Another way I remember from YEARS ago was setting the skein upright in an oatmeal box with strand coming out from the inside of the skein through a hole punched into the lid.


----------



## mawsk 54 (Jun 18, 2013)

very clever,cost effective as well. :thumbup:


----------



## maur1011 (Jul 25, 2011)

Giving myself a mental head slap - why didn't that occur to me? Thanks for sharing. It's brilliant!


----------



## missylam (Aug 27, 2011)

Well I will be looking through the boxes to find one that will work.


----------



## kiwiannie (Jul 30, 2011)

Fantastic idea. :thumbup:


----------



## Daisybel (Nov 27, 2012)

Really good idea, thank you!


----------



## atvoytas (Jan 27, 2011)

maur1011 said:


> Giving myself a mental head slap - why didn't that occur to me?
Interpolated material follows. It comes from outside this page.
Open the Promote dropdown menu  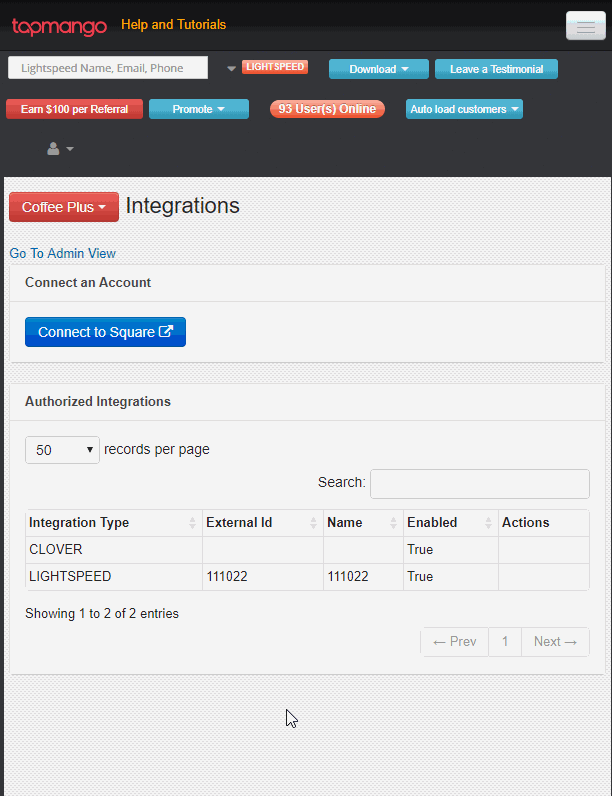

Thanks for sharing. It's brilliant!


LMAO!! (Literally!)


----------



## bane (Nov 27, 2012)

The simplest ideas are usually the best ones. :thumbup:


----------



## csbstar (Feb 1, 2011)

Clever idea! I have not seen one of these before you shared the picture. Thank you


----------



## Noreen (Mar 30, 2011)

great idea


----------



## scottishlass (Jul 12, 2012)

Great idea :thumbup: :thumbup:


----------



## AnnMarieK (Dec 12, 2012)

Thank you for the great idea!


----------



## EllenT1246 (Jan 30, 2013)

Such a great idea. Thanks for sharing.


----------



## bevmckay (Feb 28, 2012)

Too cute. Thank you.


----------



## Janina (May 2, 2011)

That is a GENIUS IDEA!!!! YESSS I will do the same. Thanks for sharing. I often use the yarn from outside. Wooohooo, you should see me I am dancing. Can't believe I did not think of this. :lol: :lol: :thumbup: :thumbup:


----------



## baskets69 (Mar 4, 2013)

Great idea! I would put a needle tip on the point of the needle though.


----------



## Barb62 (Jan 22, 2011)

Awesome idea!


----------



## Pepper's Mom (Aug 9, 2011)

Think. You sometimes get a present or purchase something that comes in a very decorative box and you just hate to discard. Just punch holes and use as directed in this post and you have an alternative of a yarn bowl.


----------



## Kitty Rooney (Jul 8, 2013)

Oh, I like that!


----------



## ginalola (Mar 31, 2011)

Brilliant idea!


----------



## hersh (Nov 7, 2011)

Good job!


----------



## timannmom (Mar 4, 2013)

Love the idea! Thank you ... now I have to search for unused box haha


----------



## Naneast (Jun 12, 2011)

Awesome!


----------



## MrsO (Apr 4, 2011)

Wow! Great idea.


----------



## SYAPJR (Mar 5, 2011)

Very clever, indeed!


----------



## Bleeshea (Jul 12, 2013)

Great idea


----------



## Catherine42 (Jul 3, 2013)

How creative!!!


----------



## jmewin (Oct 18, 2012)

Very clever. Thanks for sharing.


----------



## janneygirl (Jul 6, 2011)

Great idea! I think I might place a covered brick (or something else kind of heavy)in the bottom (to keep it from being top-heavy and tipping over).

Pleasant knitting!
Jan


----------



## run4fittness (May 22, 2011)

very good idea, thanks for sharing!


----------



## randado (Jan 23, 2012)

That is just brilliant and resourceful!!


----------



## tvarnas (Apr 18, 2013)

pavasa said:


> Another way I remember from YEARS ago was setting the skein upright in an oatmeal box with strand coming out from the inside of the skein through a hole punched into the lid.


Oh I remember that one!


----------



## chris kelly (Nov 9, 2012)

Pepper's Mom said:


> Think. You sometimes get a present or purchase something that comes in a very decorative box and you just hate to discard. Just punch holes and use as directed in this post and you have an alternative of a yarn bowl.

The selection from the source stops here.